• **발췌문**:
══════════════════════════════

249 words
1 minutes
[BOJ] 막대 배치
| TimeLimit | MemoryLimit | Condition | TAG |
|---|---|---|---|
| 1s | 256MB | (1 ≤ N ≤ 20, 1 ≤ L, R ≤ N) | Math |
솔직히 날먹이었따!
고층 빌딩 이거 재탕 문제여서 그냥 거의 바로 풀었던거 같아요.
정답 코드
#include <iostream>
#include <queue>
#include <vector>
#include <algorithm>
#include <set>
#include <map>
#include <sstream>
#include <iomanip>
#include <string>
#include <numeric>
#include <unordered_set>
#include <unordered_map>
#include <climits>
using namespace std;
using ll = unsigned long long;
//ll MOD = 1'000'000'007;
ll MOD = 1.8446744074E19;
int N, L, R;
ll dp[101][101][101];
ll solution(ll n, ll l, ll r){
ll result = 0;
if (l <= 0 || r <= 0 || l + r > n + 1) return 0;
if(n == 1) return (l == 1 && r == 1);
if(dp[n][l][r] != -1) return dp[n][l][r];
// solution(n+1, r, l) = solution(n, r-1, l) + solution(n, r, l-1) + solution(n, r, l) * n
result = ((solution(n-1, l, r-1)%MOD + solution(n-1, l-1, r)%MOD)%MOD + (solution(n-1, l, r) * (n-2))%MOD)%MOD;
dp[n][l][r] = result;
return result;
}
int main() {
ios_base::sync_with_stdio(0);
cin.tie(0);
for(int i = 0; i < 101; i++){
for(int j = 0; j < 101; j++){
for(int k = 0; k < 101; k++){
dp[i][j][k] = -1;
}
}
}
int T;
cin >> T;
while(T --> 0){
cin >> N >> L >> R;
cout << solution(N, L, R) << "\n";
}
return 0;
}

══════════════════════════════

• **제시 과제 A**:
발췌문에 나온 내용으로 답하세요.
(i) 표에 적힌 시간 제한은 얼마인가요?
(ii) 글쓴이는 이 문제를 어떤 문제의 재탕이라고 했나요?
(iii) 코드에서 dp 배열의 각 차원 크기는 얼마인가요?
이어지는 기록은 발췌문과 아무 관련이 없습니다.

══════════════════════════════

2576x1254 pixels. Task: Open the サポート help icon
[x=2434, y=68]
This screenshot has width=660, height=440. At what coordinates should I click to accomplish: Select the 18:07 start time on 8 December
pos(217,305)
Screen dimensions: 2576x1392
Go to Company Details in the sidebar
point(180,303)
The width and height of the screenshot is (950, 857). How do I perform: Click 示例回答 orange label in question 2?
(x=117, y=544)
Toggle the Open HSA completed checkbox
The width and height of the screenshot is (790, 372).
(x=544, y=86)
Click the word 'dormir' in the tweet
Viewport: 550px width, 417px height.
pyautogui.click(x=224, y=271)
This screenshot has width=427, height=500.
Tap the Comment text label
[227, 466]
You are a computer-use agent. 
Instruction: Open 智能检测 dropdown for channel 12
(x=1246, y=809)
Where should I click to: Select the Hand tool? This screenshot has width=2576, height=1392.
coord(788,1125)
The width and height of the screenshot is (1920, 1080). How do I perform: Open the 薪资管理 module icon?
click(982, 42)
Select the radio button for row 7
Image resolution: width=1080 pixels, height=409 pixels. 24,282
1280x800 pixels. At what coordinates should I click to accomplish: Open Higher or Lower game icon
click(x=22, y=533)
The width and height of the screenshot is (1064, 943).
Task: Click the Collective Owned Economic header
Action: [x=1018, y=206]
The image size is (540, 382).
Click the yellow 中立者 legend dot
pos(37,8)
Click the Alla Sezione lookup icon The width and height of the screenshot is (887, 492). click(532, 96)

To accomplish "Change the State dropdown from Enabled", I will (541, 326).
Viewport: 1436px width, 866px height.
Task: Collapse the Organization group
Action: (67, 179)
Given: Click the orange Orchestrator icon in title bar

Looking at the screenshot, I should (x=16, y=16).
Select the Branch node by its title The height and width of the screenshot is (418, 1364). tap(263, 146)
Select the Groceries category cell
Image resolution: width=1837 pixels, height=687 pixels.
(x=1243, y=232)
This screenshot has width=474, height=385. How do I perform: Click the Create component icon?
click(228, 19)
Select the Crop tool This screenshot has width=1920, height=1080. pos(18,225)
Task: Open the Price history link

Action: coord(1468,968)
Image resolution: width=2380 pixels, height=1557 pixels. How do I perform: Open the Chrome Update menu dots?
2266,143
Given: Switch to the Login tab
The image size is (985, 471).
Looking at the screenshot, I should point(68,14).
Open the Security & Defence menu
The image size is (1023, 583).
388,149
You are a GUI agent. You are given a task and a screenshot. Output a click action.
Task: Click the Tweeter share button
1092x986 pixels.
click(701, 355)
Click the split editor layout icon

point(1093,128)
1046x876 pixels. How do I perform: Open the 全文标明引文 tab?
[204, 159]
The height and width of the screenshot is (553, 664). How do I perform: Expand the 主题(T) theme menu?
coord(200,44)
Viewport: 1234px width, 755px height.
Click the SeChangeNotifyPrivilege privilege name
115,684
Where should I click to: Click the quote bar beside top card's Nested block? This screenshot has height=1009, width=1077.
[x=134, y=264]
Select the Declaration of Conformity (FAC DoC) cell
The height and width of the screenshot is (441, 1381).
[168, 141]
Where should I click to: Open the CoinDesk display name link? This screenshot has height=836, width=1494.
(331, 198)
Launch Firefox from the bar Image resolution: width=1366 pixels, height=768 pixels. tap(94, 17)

══════════════════════════════

• **제시 과제 B**:
기록의 첫 줄에서 시작해 "(x=117, y=544)" 문구가 든 줄까지 한 글자도 바꾸지 말고 옮겨 적으세요. 두 끝 줄도 포함합니다.

• **답 A**:
(i) 1s
(ii) 고층 빌딩
(iii) 101

• **답 B**:
2576x1254 pixels. Task: Open the サポート help icon
[x=2434, y=68]
This screenshot has width=660, height=440. At what coordinates should I click to accomplish: Select the 18:07 start time on 8 December
pos(217,305)
Screen dimensions: 2576x1392
Go to Company Details in the sidebar
point(180,303)
The width and height of the screenshot is (950, 857). How do I perform: Click 示例回答 orange label in question 2?
(x=117, y=544)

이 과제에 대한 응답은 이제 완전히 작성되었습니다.